PG: Membesarkan anak mengharuskan kita untuk bersikap fleksibel, misalkan tidak seharusnya kita memerlakukan semua anak sama, sebab pada kenyataannya mereka tidak sama. Ada anak yang langsung takut mendengar teguran, tapi ada pula anak yang tidak takut. Itu sebab kita mesti fleksibel, selain dari itu kita pun mesti fleksibel dalam pengertian, tidak seharusnya kita menerapkan sistim kendali yang sama pada setiap fase kehidupannya. Pada kesempatan ini secara khusus kita akan menyoroti fase dewasa awal, yaitu fase usia antara 18 hingga 30 tahun. Inilah fase dimana anak-anak mulai berkuliah, ada yang tinggal di rumah. Ada yang tidak dan bahkan ada pula yang sudah bekerja.

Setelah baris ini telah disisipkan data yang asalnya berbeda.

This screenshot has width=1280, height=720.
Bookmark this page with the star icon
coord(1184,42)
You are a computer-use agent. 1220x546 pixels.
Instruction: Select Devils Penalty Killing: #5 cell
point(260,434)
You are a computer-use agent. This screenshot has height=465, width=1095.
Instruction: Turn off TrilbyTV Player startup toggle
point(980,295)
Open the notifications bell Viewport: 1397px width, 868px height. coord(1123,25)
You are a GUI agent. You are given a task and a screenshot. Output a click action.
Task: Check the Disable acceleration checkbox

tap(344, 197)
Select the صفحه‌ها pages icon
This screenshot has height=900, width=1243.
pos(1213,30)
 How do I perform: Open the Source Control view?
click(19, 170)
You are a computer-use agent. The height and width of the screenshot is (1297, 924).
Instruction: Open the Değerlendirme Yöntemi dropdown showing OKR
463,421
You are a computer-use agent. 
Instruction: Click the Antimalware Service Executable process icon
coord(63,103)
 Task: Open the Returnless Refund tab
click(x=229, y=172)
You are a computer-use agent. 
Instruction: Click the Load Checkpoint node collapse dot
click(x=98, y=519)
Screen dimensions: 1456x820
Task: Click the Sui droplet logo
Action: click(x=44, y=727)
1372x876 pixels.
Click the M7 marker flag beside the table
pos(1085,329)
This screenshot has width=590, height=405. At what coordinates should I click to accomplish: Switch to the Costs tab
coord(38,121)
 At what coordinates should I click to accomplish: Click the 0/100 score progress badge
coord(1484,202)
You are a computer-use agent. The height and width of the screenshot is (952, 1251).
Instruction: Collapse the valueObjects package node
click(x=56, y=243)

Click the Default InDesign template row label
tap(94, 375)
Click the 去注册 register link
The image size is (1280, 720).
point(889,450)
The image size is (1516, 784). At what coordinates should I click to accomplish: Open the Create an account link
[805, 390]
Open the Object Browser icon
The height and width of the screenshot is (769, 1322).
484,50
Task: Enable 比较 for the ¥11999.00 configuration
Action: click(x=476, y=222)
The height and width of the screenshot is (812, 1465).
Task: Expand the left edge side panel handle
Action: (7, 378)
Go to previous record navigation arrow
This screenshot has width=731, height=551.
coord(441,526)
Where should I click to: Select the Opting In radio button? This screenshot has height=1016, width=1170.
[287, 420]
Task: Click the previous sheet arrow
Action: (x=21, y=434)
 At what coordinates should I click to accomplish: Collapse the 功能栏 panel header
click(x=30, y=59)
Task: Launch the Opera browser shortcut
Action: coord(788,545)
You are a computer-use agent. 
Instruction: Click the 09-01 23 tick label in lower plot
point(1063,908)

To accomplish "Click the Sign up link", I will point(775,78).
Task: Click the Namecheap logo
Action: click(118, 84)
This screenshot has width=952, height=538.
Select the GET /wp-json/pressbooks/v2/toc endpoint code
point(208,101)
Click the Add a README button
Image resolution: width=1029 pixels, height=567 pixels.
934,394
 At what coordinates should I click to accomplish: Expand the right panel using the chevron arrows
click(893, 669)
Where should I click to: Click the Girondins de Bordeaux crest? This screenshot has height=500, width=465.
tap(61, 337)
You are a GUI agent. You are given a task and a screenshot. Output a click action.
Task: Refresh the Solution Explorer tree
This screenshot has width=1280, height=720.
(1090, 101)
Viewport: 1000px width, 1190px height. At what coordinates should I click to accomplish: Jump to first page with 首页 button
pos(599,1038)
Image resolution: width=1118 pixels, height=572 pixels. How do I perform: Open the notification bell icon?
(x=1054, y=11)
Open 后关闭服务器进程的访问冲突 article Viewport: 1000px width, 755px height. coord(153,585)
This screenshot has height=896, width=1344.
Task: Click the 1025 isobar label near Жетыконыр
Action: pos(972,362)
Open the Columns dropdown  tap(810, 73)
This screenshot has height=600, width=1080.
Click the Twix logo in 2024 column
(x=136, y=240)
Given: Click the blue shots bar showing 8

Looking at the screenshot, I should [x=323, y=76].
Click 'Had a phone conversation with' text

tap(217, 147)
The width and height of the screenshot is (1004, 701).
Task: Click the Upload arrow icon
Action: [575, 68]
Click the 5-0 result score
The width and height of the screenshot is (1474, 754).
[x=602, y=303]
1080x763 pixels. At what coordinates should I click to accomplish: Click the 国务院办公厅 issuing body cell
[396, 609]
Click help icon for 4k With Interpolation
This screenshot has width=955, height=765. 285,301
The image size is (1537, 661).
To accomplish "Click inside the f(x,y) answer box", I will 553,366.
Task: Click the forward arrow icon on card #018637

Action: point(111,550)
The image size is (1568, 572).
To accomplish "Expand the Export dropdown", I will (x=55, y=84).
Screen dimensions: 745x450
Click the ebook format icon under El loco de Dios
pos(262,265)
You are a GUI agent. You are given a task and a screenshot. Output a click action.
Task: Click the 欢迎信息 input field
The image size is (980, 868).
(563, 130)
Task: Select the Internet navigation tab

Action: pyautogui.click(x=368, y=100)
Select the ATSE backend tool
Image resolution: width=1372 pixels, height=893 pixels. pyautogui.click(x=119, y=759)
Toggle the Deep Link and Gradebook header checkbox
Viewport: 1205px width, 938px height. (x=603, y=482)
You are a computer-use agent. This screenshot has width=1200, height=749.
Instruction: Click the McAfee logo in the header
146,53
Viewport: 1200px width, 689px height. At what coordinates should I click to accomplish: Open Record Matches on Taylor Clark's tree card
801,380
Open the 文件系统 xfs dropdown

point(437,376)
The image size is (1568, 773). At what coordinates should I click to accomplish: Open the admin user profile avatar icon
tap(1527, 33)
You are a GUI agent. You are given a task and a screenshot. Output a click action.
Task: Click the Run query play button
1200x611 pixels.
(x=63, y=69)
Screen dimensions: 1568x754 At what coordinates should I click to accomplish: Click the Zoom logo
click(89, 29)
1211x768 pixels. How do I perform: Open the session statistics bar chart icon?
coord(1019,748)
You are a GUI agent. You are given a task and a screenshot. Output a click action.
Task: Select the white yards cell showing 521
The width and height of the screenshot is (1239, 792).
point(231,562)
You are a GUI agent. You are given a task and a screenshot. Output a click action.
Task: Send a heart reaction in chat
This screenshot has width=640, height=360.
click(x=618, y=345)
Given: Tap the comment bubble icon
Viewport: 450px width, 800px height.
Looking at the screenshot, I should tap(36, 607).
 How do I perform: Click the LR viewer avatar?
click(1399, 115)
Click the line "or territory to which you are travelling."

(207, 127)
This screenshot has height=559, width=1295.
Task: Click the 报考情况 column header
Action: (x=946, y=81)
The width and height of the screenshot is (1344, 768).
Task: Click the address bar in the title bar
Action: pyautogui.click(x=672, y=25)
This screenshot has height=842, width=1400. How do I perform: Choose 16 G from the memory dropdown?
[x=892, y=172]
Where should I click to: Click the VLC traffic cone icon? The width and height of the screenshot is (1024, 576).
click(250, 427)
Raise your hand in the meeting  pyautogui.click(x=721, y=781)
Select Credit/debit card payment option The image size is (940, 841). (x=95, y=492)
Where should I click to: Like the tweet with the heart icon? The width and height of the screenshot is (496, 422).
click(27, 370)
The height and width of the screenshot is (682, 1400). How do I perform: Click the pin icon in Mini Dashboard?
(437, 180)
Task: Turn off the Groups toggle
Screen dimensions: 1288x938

ND: Dalam fase ini tentunya orang tua sudah melewati 17 tahun, cukup lama membesarkan anak dan sekarang mungkin anak-anak juga berada dalam tempat yang jauh dari orang tua, begitu ya Pak Paul?
PG: Betul, jadi pada saat ini anak-anak memang sudah tidak lagi kecil, sudah memasuki usia dewasa awal. Nah, kebanyakan memang akan tidak lagi di rumah, meskipun ada yang di rumah, tapi tidak bisa tidak, kehidupan mereka sekarang sudah jauh berbeda, mereka sudah lebih mandiri.
ND: Tapi tetap ya, Pak Paul, sebagai orang tua kita harus memantau atau memerhatikan mereka.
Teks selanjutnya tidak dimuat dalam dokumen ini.